Why Your Rating Swings More Than You Think
In February 2022, I hit a new peak blitz rating of 2474. I had been grinding online blitz hard for several years, gradually improving from the 2100s, and finally I was ready to sniff the rare air of 2500. But just a little later, I had fallen out of the 2400s. No big deal; I'd be back soon. Except, I continued falling, all the way through the 2300s, and then more. At the end of a one-month, 253-point downswing, I was only a couple of losses away from being in the 2100s again.
I recall, embarrassingly, considering getting bloodwork or a brain MRI to check if something was wrong with me. 2200 and 2500 are substantially different strengths. How had I become such a worse player in just a month?
It was because both ratings were, in a sense, wrong.
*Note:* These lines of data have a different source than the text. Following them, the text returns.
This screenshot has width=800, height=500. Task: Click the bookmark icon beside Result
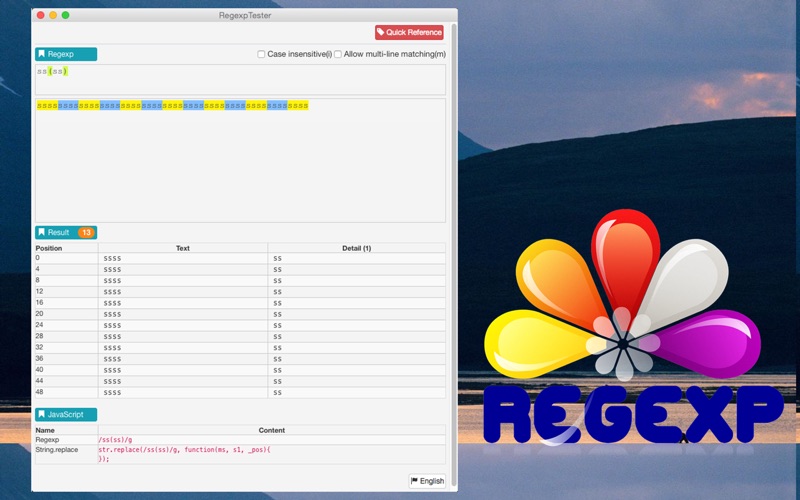42,232
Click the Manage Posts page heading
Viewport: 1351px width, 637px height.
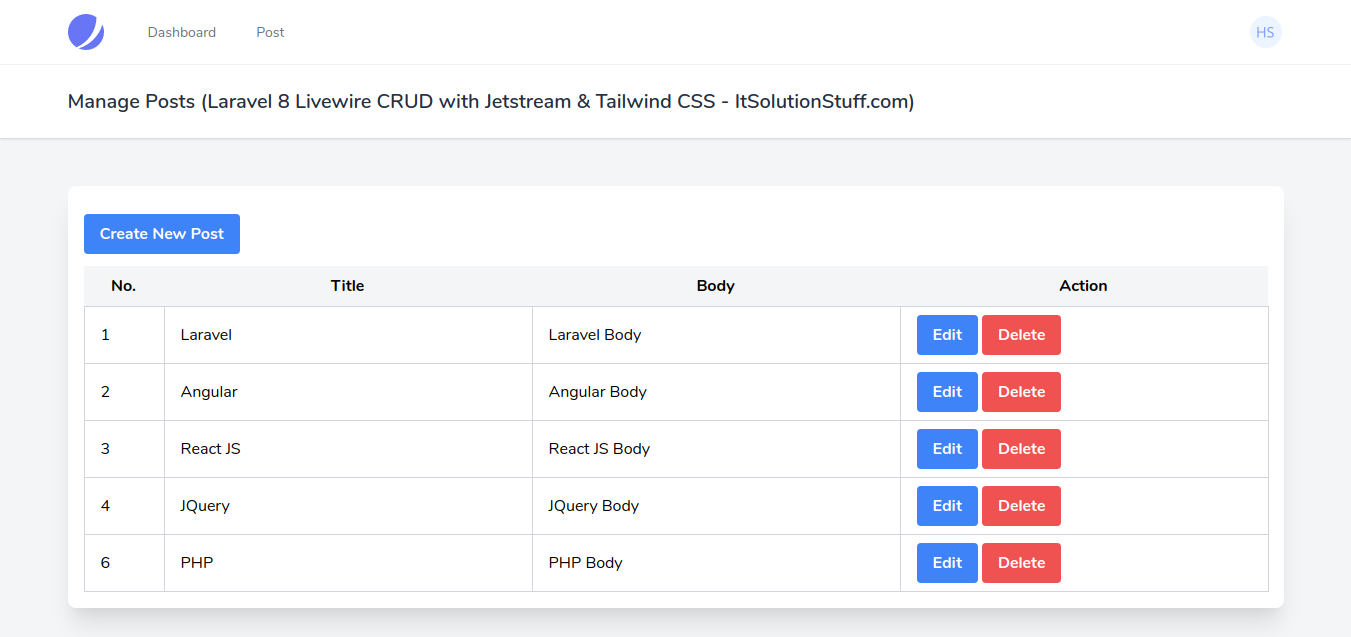tap(490, 101)
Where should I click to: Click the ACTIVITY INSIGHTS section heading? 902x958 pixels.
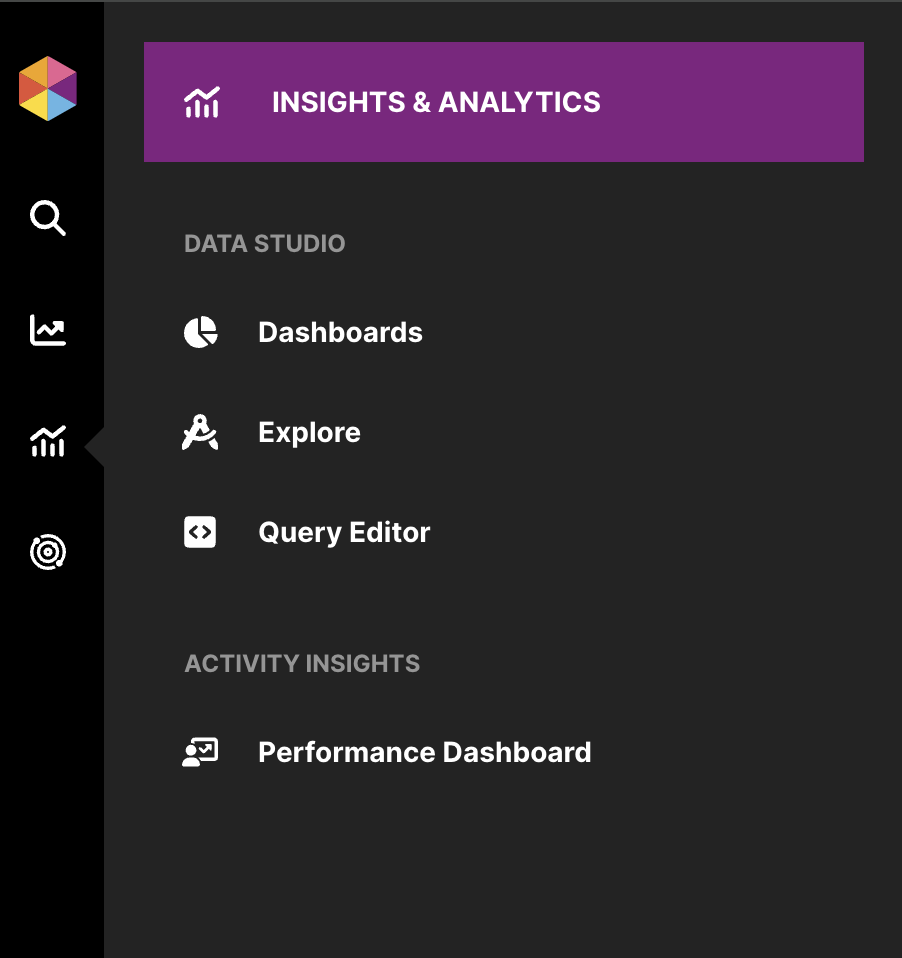pyautogui.click(x=302, y=664)
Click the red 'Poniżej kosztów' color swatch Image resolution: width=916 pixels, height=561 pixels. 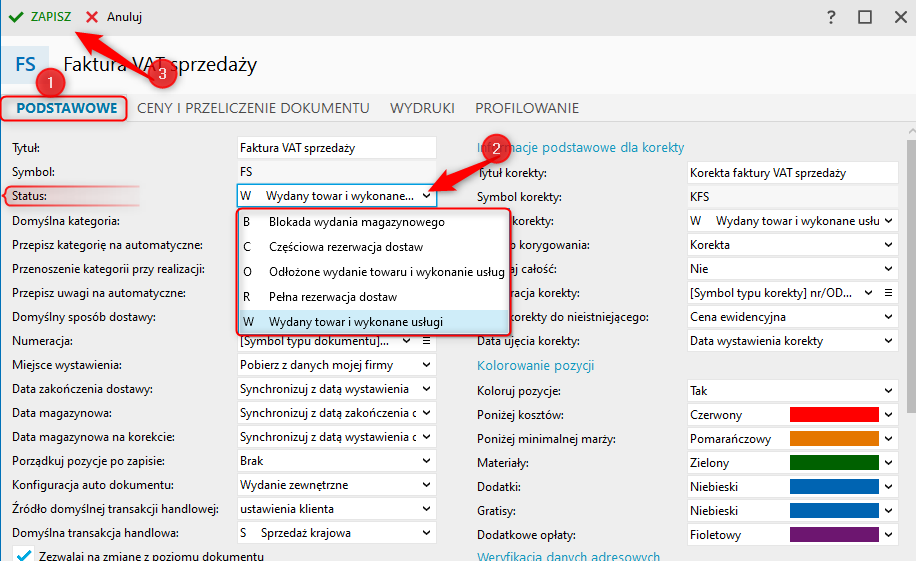tap(833, 415)
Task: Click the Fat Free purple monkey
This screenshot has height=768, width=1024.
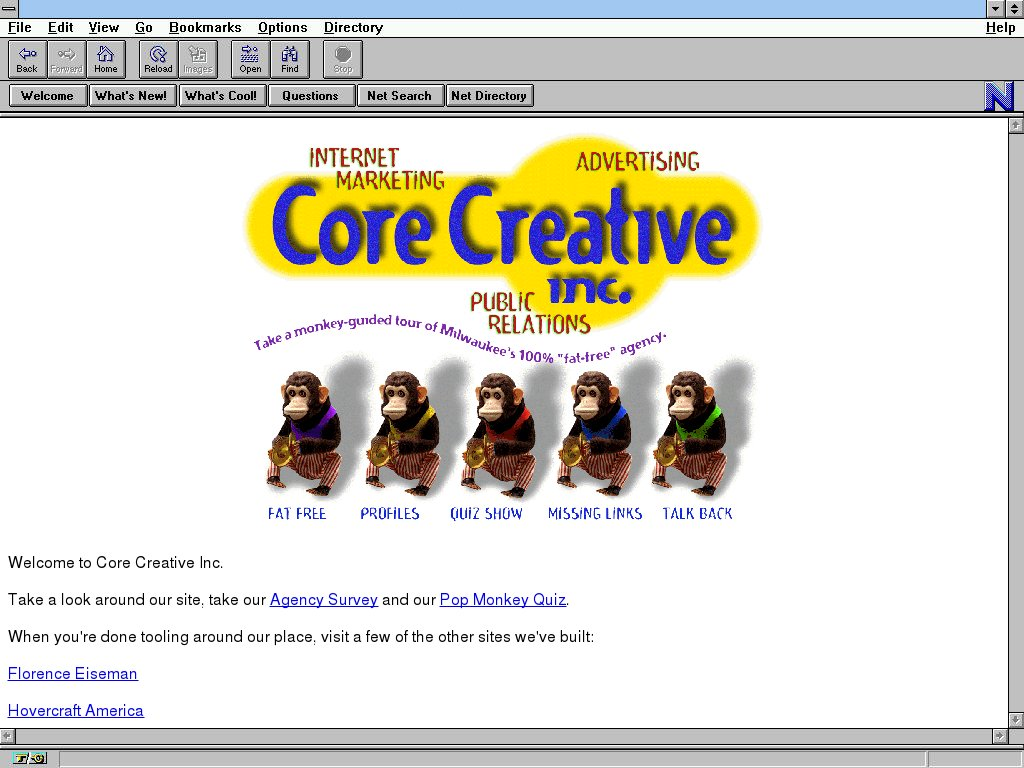Action: coord(301,432)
My true strength throughout that month had always been around 2350. If you play lots of games, your rating will fluctuate. 125 points, in either direction. This happens to be about the exact threshold of "this is pretty unusual, but it'll happen every few thousand games." To understand that, we should discuss math.
The Drunkard's Walk
Your rating progression over many games is an example of a Markov chain, a math term for a series of random events that only depend on where you are now, not whatever happened before.
A famous simple example is called "the drunkard's walk." Below we have a stick figure standing outside his house (he lives at address 0 of a number line). He takes a series of steps, each one chosen at random. With probability 50%, he takes a step to the left; otherwise he takes a step to the right. After 1,000 steps, he gets tired and goes to sleep. How far away from home will he be when he wakes up?
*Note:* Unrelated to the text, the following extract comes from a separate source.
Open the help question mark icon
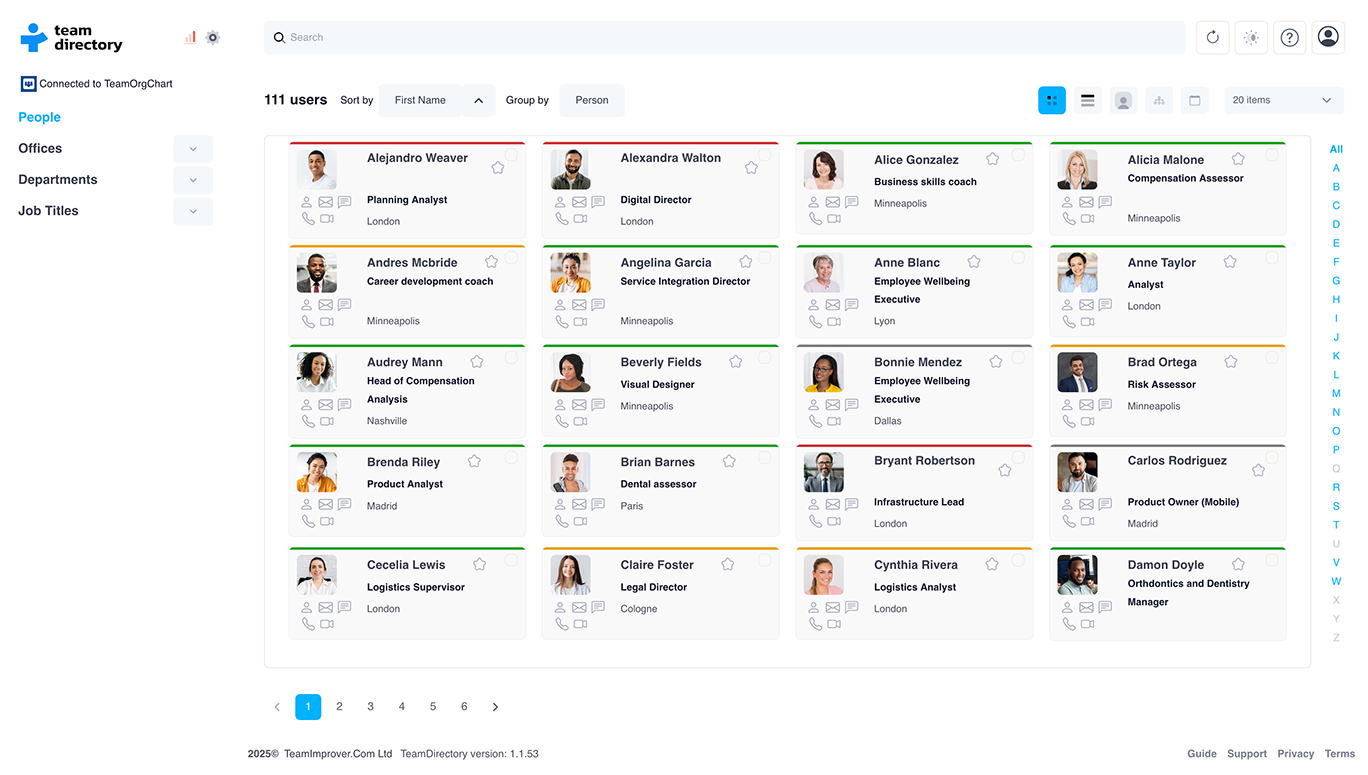Screen dimensions: 1368x775 [x=1290, y=37]
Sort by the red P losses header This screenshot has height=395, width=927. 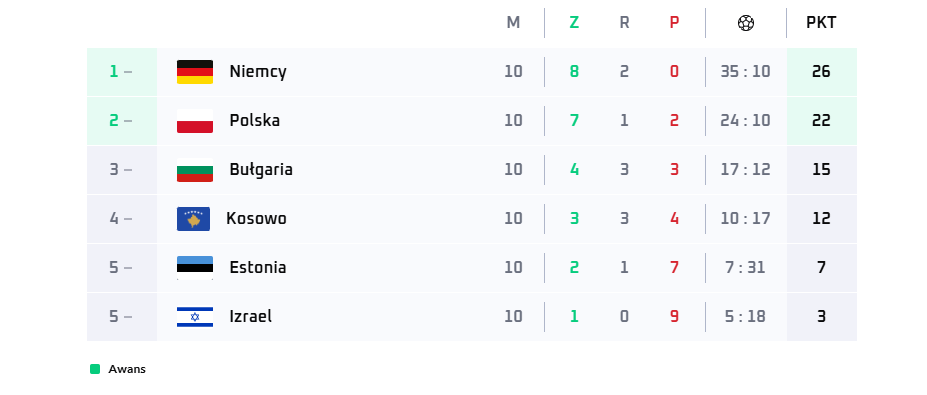click(x=675, y=23)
Naturally, most of the time he will end up close to where he started. But on around 10% of nights, he ends up more than 50 steps away from home. Approximately 1% of the time, he ends up more than 100 steps away.
This example is simple enough to calculate with pure math, but the rating system is a little more complex than a coin flip. For that, it helps to use the Monte Carlo method.
The Monte Carlo Method
A good technical way to understand how random things work is similar to how I gained my intuition for rating changes—just roll the dice a lot and see what happens. I wrote a simple simulation that assumes my true strength is 2350, and that I play a series of 10,000 games, as I did over three years starting in January 2021. I assumed I play an equally-rated player each game, and I modeled draws with a fixed percentage drawn from my own games. I ran 10,000 trials of these 10,000 games. My actual results were extremely close to the ones from the simulation. Both my 2474 and 2221 ratings were approximately a 1 in 1,000-game fluke.
If It's All Random, Who Cares?
So far, I have argued that if you play a lot of games, your rating will swing around wildly, and that there is actually nothing you can do about this, and that even if your rating goes up or down 100 points, that might just be total dumb luck.
How do we make sense of anything, then?
We can take a wider view. The first graph below is my actual five-year blitz rating chart. It is so noisy you can barely make sense of it, although it does illustrate how incredibly common a 100-point rating swing is.
The next graph smooths out that mess by graphing my average rating over the previous 1,000 games. Now we see something nice. Across this 5-year period, despite the seismographic noise of rating swings, I was gradually getting better at blitz! My 1,000-game average climbed from 2187 to just shy of 2400 during this period.
Relax A Little
It took me years and thousands of games, but experience and a little math eventually helped me relax about my rating.
These days, now mostly on my anonymous titled account, I still play a lot of blitz. Losing a lot of games in a row can still be upsetting (I think it should be; I take chess seriously), but I no longer consider dropping 200 points a potential medical emergency.
I've found it freeing to accept a kind of paradox—that my rating at one particular moment in time has limited meaning, even though ratings in general, especially over many games, still mean a lot. With a little change in attitude, I've found I have more energy for actual chess stuff, and that my blitz habit has become more fun and less stressful.
So, the next time you suddenly drop 100 or even 250 rating points, remember that there is a lot more randomness governing chess results than you might think. We are all bouncing around on waves of variance out there. Take a deep breath and enjoy the ride.